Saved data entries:
※
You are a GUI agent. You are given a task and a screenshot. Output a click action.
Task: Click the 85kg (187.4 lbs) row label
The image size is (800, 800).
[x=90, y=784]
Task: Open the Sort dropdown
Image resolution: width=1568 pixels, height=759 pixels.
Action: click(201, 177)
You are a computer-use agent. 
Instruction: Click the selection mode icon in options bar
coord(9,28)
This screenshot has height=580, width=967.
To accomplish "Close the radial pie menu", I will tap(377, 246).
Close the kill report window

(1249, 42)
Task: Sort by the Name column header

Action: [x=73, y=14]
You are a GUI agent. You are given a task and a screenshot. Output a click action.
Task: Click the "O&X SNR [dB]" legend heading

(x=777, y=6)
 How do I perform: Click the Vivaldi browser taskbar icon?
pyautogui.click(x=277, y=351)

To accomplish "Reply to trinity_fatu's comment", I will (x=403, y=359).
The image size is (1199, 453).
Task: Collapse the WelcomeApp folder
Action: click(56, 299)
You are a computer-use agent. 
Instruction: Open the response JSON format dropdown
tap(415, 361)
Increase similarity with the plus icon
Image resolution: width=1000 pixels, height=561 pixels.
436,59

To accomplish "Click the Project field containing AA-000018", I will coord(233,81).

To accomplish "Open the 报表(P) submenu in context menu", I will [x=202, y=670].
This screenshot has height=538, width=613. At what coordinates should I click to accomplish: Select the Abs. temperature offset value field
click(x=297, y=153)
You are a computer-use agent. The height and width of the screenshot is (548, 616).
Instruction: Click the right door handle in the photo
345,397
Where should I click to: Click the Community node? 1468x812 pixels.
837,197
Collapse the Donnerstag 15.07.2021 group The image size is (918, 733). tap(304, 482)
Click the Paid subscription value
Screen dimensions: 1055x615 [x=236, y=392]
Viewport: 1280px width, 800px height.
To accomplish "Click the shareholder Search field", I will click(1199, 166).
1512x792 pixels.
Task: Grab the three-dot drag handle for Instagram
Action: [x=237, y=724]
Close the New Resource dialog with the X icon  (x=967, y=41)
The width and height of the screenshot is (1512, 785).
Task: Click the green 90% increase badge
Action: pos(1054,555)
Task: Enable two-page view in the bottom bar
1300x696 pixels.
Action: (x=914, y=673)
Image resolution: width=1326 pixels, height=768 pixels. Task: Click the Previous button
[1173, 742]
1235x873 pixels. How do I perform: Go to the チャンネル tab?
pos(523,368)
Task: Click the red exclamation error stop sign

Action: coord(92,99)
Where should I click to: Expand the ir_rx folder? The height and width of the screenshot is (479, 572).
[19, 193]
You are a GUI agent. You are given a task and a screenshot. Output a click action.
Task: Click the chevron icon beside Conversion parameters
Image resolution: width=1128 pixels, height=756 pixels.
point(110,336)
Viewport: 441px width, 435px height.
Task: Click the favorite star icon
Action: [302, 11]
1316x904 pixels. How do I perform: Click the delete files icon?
※
_Exercise goal_:
Write out the lines above from the one containing "1235x873 pixels. How" through the last, exactly as they are.

_Problem solution_:
1235x873 pixels. How do I perform: Go to the チャンネル tab?
pos(523,368)
Task: Click the red exclamation error stop sign

Action: coord(92,99)
Where should I click to: Expand the ir_rx folder? The height and width of the screenshot is (479, 572).
[19, 193]
You are a GUI agent. You are given a task and a screenshot. Output a click action.
Task: Click the chevron icon beside Conversion parameters
Image resolution: width=1128 pixels, height=756 pixels.
point(110,336)
Viewport: 441px width, 435px height.
Task: Click the favorite star icon
Action: [302, 11]
1316x904 pixels. How do I perform: Click the delete files icon?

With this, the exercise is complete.